Many times, women don't like you to go down because they might not think they are particularly "hygienic" at the moment. Also, if you try to fast, they might not be quite in the mood. I can pretty much do it whenever I want, but I have let my wife know in no uncertain terms that I don't mind any "odor" she might have and that I genuinely enjoy doing it. Lots of foreplay is your friend in these situations. When you think you have done enough foreplay, so some more.

analog 12-08-2003 10:46 PM

Would you mind if she randomly started giving you head? And if you had a reason to object, wouldn't you say so?

I think you should assume, and head south after a little steam-building, and see what pans out.

And THIS... is THE MAN...

Quote:

Originally posted by skysooner
When you think you have done enough foreplay, do some more.
;)

uv7piy 12-09-2003 08:42 AM

I don't think it would even occur to me to object to her "randomly giving me head".

I'm on board with skysooner's advice about foreplay.

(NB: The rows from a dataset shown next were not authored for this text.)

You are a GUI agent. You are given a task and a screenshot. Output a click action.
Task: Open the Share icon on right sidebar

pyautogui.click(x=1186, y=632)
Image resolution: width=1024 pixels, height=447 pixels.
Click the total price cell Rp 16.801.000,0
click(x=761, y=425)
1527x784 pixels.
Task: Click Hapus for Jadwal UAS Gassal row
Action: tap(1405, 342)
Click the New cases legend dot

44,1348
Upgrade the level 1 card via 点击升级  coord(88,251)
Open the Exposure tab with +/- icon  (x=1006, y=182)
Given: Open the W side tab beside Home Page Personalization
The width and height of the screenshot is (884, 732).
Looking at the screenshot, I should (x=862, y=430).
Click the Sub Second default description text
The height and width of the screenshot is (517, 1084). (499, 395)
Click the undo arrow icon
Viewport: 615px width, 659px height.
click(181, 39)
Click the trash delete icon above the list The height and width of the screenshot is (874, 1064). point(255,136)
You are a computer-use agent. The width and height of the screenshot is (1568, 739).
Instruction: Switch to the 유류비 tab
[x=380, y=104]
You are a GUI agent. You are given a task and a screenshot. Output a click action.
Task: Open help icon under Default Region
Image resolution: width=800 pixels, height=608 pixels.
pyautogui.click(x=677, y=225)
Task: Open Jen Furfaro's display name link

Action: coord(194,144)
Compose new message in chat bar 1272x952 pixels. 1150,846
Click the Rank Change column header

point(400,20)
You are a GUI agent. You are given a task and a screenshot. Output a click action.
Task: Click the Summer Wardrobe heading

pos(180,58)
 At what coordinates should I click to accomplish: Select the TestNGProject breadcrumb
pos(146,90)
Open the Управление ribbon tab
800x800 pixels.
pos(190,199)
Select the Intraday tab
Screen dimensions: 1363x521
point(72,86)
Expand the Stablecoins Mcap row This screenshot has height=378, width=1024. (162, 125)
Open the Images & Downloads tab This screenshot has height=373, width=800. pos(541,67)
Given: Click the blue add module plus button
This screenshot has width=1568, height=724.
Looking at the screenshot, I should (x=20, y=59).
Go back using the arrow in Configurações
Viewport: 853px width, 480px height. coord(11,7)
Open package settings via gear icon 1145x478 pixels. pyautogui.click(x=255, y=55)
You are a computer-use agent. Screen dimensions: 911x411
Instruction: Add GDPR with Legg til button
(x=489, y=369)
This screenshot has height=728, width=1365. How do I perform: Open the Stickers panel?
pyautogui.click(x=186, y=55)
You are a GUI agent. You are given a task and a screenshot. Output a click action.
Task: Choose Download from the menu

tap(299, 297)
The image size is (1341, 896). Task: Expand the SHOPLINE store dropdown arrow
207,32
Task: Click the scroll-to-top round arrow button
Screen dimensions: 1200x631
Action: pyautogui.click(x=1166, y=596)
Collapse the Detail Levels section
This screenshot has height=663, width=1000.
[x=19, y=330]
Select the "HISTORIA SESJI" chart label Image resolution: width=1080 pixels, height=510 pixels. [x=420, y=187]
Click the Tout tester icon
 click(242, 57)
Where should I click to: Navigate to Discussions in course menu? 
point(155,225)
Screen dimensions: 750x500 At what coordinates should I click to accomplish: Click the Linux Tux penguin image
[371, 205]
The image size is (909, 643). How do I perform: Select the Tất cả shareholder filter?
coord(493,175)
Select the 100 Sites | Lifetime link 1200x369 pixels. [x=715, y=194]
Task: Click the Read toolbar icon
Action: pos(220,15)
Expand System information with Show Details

Definately a recipe for success.

skysooner 12-09-2003 10:52 AM

You actually might be surprised on turning down head. When she is giving me head, it usually means she is ready to move on to penetration. I might be hard but sometimes I'm not sufficiently aroused to really get off on sex. If I"m not aroused enough, I generally won't come. Now we tend to communicate with each other on when either one of us is turned on enough to move on to the next stage. It isn't as clinical as it sounds as we know each other well enough to communicate non-verbally (touches, etc.)